I thought this was really interesting!

"Measles kills about 140,000 people worldwide every year, but the millions of kids who have survived the disease aren’t in the clear. A new epidemiological study suggests that they remain susceptible to other infections for more than 2 years, much longer than researchers anticipated. The results bolster a hypothesis that the measles virus undermines the immune system’s memory—and indicate that the measles vaccine protects against other deadly diseases as well.

Researchers have long known that measles inhibits the immune system, but they generally thought this effect wore off after a few months at the most. However, studies of children in developing countries, where most cases occur, found that measles vaccination reduces the overall death rate from infections for up to 5 years, suggesting that preventing the disease provides protection against other illnesses.

In 2012, Rik de Swart of Erasmus MC in Rotterdam, Netherlands, and colleagues revealed that the measles virus kills large numbers of memory cells, white blood cells that prevent subsequent infections by the same pathogen. Thus, the measles virus might cause what the scientists termed immunological amnesia, impairing the immune system’s ability to remember and quickly eliminate other microbes it has already beaten. As a result, “you are vulnerable to diseases you shouldn’t be vulnerable to,” says Michael Mina, lead author of the new paper and a medical student at Emory University School of Medicine in Atlanta.

Measles vaccination started in the 1960s in the United Kingdom and United States and in the 1980s in Denmark, and the researchers had statistics from before and after its introduction.

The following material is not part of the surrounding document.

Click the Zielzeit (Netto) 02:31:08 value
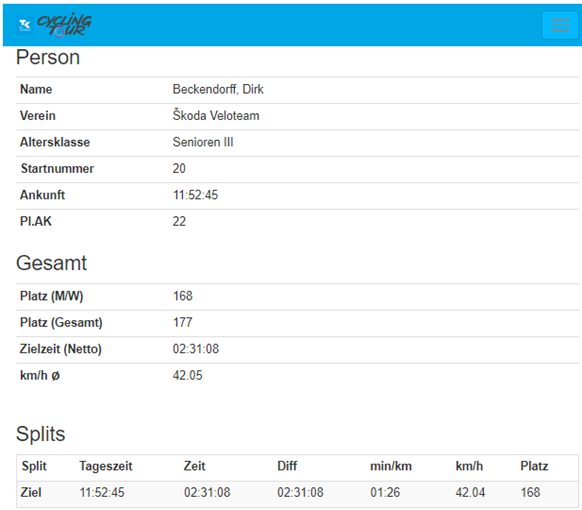Image resolution: width=582 pixels, height=510 pixels. 196,349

The team’s mathematical analysis tried to determine whether there was a relationship between the number of measles cases and the number of kids who died from other diseases. If the virus inhibits immunity for only a short time, for example, the number of deaths from other infections in a specific year might correlate to the number of measles cases in that year. But if the virus triggers a prolonged immune amnesia, the number of deaths in a particular year might correlate to the total number of cases in that year and the previous year or two.

Using this approach, the researchers calculated that children who survive measles remain vulnerable to other diseases for an average of 2.5 years. The value was almost the same for all three countries, the team reports online today in Science. “Our results suggest that the adverse effects of measles are much more lasting,” Mina says.

To check that the immune impairment resulted from measles, the researchers analyzed statistics for whooping cough, which doesn’t suppress the immune system. They found no link between the number of whooping cough cases and mortality from other infectious diseases.

Mina and his colleagues also determined that the length of susceptible period didn’t change in any of the three countries after introduction of vaccination. That finding supports the idea that the measles vaccine benefits children not just because it prevents them from getting measles, but also because it provides protection against the other diseases.

“It is indirect evidence,” says William Moss, an epidemiologist at the Johns Hopkins Bloomberg School of Public Health in Baltimore, Maryland. But he says that the results are “highly suggestive” that measles is contributing to this longer period of immune suppression. And if the researchers are right, he says, “the benefits of measles vaccination are far greater than simply the reduction in measles deaths.”

Here's the study abstact http://www.sciencemag.org/content/348/6235/694

What do you guys think?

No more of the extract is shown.